EXERCISE> Copy out the lines below, substituting "drop-down menu" for each occurrence of "dropdown" and changing nothing else.

Dataset items:
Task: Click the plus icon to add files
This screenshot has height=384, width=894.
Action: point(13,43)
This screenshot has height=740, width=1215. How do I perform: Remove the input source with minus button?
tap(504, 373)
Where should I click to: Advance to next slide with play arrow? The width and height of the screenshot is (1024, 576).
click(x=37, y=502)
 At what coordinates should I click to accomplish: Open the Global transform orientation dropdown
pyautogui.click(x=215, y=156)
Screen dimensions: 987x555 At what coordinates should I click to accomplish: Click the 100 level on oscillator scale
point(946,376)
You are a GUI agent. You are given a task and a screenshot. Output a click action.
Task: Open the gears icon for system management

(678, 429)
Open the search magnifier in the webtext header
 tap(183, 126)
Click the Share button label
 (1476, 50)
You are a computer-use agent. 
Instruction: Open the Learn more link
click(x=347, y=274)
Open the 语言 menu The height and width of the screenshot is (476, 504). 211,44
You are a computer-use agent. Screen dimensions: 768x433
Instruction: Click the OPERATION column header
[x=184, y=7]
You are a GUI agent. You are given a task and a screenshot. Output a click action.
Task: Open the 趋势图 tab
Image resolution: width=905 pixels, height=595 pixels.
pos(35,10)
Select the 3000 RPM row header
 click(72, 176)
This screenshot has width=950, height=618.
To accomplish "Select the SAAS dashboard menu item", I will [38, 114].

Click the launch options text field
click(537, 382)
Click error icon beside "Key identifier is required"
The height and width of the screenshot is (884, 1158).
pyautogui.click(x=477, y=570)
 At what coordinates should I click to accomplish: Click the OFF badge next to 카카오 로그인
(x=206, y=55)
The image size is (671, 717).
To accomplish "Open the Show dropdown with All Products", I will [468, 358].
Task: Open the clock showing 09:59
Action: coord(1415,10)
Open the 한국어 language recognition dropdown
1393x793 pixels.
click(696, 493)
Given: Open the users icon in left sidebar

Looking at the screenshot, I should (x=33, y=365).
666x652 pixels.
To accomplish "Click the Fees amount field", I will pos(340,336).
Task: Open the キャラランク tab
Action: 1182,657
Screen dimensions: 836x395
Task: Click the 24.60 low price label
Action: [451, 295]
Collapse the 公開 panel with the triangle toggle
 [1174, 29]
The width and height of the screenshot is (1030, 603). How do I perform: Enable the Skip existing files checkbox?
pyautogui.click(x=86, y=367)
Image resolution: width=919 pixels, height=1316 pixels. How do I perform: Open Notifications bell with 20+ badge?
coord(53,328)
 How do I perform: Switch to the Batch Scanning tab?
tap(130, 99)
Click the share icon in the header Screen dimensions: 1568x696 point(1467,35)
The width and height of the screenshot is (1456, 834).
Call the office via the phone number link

FULL SOLUTION>
Task: Click the plus icon to add files
This screenshot has height=384, width=894.
Action: point(13,43)
This screenshot has height=740, width=1215. How do I perform: Remove the input source with minus button?
tap(504, 373)
Where should I click to: Advance to next slide with play arrow? The width and height of the screenshot is (1024, 576).
click(x=37, y=502)
 At what coordinates should I click to accomplish: Open the Global transform orientation drop-down menu
pyautogui.click(x=215, y=156)
Screen dimensions: 987x555 At what coordinates should I click to accomplish: Click the 100 level on oscillator scale
point(946,376)
You are a GUI agent. You are given a task and a screenshot. Output a click action.
Task: Open the gears icon for system management

(678, 429)
Open the search magnifier in the webtext header
 tap(183, 126)
Click the Share button label
 (1476, 50)
You are a computer-use agent. 
Instruction: Open the Learn more link
click(x=347, y=274)
Open the 语言 menu The height and width of the screenshot is (476, 504). 211,44
You are a computer-use agent. Screen dimensions: 768x433
Instruction: Click the OPERATION column header
[x=184, y=7]
You are a GUI agent. You are given a task and a screenshot. Output a click action.
Task: Open the 趋势图 tab
Image resolution: width=905 pixels, height=595 pixels.
pos(35,10)
Select the 3000 RPM row header
 click(72, 176)
This screenshot has width=950, height=618.
To accomplish "Select the SAAS dashboard menu item", I will [38, 114].

Click the launch options text field
click(537, 382)
Click error icon beside "Key identifier is required"
The height and width of the screenshot is (884, 1158).
pyautogui.click(x=477, y=570)
 At what coordinates should I click to accomplish: Click the OFF badge next to 카카오 로그인
(x=206, y=55)
The image size is (671, 717).
To accomplish "Open the Show drop-down menu with All Products", I will [468, 358].
Task: Open the clock showing 09:59
Action: coord(1415,10)
Open the 한국어 language recognition drop-down menu
1393x793 pixels.
click(696, 493)
Given: Open the users icon in left sidebar

Looking at the screenshot, I should (x=33, y=365).
666x652 pixels.
To accomplish "Click the Fees amount field", I will pos(340,336).
Task: Open the キャラランク tab
Action: 1182,657
Screen dimensions: 836x395
Task: Click the 24.60 low price label
Action: [451, 295]
Collapse the 公開 panel with the triangle toggle
 [1174, 29]
The width and height of the screenshot is (1030, 603). How do I perform: Enable the Skip existing files checkbox?
pyautogui.click(x=86, y=367)
Image resolution: width=919 pixels, height=1316 pixels. How do I perform: Open Notifications bell with 20+ badge?
coord(53,328)
 How do I perform: Switch to the Batch Scanning tab?
tap(130, 99)
Click the share icon in the header Screen dimensions: 1568x696 point(1467,35)
The width and height of the screenshot is (1456, 834).
Call the office via the phone number link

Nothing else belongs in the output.